Records from a collection
______________________________
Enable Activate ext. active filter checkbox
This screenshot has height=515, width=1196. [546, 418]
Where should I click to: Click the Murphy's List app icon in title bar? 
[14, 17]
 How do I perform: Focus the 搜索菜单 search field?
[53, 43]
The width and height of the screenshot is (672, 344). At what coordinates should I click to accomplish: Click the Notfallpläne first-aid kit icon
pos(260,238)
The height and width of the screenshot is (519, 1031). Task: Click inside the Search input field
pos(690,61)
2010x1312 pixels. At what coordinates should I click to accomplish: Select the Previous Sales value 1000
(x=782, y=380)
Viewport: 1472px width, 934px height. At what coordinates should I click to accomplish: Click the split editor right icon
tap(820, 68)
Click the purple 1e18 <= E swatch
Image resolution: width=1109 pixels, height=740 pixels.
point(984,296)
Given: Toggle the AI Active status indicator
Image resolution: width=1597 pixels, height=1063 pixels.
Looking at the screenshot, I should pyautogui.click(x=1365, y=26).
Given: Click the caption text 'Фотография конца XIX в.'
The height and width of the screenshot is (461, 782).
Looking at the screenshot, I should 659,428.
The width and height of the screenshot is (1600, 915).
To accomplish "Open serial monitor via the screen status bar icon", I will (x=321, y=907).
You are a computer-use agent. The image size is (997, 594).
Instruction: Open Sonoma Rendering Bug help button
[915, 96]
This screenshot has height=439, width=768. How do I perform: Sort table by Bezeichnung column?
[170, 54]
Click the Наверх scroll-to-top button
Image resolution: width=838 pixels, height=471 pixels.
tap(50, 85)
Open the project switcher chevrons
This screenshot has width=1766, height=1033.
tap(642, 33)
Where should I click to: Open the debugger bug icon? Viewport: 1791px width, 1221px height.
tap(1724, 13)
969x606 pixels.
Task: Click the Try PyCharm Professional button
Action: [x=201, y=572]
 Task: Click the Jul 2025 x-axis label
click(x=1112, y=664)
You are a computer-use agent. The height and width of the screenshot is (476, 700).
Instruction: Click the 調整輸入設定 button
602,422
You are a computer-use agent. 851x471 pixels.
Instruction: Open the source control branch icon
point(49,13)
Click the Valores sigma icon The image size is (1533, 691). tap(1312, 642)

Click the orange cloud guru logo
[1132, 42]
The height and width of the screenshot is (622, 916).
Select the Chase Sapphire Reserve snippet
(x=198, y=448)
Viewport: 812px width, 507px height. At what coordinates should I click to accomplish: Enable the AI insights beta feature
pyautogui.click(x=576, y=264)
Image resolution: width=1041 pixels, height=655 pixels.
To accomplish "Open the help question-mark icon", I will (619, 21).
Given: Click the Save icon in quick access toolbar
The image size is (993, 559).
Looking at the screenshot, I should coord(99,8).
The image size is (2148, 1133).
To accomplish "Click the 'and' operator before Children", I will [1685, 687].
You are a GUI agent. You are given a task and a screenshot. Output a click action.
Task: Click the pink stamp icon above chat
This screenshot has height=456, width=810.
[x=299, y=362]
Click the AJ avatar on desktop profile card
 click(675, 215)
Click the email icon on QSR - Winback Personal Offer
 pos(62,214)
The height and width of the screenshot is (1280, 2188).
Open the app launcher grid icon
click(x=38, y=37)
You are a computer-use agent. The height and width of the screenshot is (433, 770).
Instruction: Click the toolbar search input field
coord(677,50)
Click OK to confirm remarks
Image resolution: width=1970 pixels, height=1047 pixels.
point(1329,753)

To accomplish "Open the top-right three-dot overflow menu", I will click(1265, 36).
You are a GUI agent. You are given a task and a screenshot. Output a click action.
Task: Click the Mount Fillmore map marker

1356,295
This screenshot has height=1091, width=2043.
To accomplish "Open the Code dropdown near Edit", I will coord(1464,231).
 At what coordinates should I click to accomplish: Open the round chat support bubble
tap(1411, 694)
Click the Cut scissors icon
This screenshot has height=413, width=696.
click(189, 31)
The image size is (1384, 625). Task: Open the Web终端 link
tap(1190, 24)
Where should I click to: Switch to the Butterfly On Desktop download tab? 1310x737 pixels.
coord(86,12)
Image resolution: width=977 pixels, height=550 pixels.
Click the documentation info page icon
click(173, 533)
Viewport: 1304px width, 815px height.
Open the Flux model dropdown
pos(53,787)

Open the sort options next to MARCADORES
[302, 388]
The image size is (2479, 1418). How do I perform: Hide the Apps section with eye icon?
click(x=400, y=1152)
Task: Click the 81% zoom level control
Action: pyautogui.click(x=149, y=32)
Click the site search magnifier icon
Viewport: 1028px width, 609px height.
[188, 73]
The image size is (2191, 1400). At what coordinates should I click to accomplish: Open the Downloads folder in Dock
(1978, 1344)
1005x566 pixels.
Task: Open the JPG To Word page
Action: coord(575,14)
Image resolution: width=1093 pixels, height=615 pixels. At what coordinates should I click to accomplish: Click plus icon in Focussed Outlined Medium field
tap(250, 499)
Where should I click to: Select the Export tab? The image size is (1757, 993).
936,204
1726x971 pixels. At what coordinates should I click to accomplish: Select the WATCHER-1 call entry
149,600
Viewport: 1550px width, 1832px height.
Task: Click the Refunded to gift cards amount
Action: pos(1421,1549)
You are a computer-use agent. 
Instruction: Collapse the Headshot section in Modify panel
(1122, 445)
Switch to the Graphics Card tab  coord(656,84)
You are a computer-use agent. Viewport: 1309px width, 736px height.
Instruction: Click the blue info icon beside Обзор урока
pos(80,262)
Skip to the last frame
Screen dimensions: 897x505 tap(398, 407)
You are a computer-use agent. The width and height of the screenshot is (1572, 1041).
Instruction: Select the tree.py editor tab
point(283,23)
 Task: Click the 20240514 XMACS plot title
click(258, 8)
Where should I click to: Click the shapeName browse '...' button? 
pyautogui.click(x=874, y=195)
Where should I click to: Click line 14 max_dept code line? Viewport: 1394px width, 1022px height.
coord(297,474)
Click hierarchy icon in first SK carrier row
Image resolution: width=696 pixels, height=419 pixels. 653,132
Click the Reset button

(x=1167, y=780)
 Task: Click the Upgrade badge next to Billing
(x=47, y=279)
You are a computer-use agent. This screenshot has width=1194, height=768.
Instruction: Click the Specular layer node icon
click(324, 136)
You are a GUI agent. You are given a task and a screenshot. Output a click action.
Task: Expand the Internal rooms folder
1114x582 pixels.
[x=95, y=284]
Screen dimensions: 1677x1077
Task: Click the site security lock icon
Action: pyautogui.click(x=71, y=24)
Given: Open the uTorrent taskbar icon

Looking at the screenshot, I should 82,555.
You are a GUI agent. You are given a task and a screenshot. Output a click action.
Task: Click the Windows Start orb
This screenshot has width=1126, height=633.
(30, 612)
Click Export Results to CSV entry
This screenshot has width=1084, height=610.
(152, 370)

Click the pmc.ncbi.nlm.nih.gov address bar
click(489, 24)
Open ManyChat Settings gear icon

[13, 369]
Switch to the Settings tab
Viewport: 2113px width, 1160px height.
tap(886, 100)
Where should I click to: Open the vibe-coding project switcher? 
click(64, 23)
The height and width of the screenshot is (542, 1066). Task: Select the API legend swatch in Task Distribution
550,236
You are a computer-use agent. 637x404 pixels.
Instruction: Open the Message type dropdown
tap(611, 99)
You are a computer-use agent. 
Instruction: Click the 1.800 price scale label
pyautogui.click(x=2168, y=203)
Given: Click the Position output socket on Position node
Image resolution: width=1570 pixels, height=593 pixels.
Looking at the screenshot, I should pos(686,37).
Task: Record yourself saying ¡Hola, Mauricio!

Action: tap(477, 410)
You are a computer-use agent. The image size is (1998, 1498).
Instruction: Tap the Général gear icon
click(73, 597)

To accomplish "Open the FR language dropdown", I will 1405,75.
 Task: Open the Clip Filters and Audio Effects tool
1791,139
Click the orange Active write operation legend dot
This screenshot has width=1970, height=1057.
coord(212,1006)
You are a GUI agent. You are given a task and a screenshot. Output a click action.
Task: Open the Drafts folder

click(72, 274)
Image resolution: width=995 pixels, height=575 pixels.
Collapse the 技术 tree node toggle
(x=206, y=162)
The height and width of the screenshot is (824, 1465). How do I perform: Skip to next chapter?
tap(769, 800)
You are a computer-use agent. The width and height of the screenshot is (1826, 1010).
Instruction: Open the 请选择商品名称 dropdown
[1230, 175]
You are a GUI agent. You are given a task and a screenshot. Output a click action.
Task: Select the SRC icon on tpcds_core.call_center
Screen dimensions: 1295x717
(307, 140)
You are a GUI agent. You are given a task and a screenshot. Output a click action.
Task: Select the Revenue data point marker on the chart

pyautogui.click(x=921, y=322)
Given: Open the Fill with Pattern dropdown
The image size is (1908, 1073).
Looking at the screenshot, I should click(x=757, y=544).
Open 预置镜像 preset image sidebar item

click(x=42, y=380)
______________________________
• Your goal: Reply with nothing but the count of lines in the entries above that contain "will".

• Written solution: 6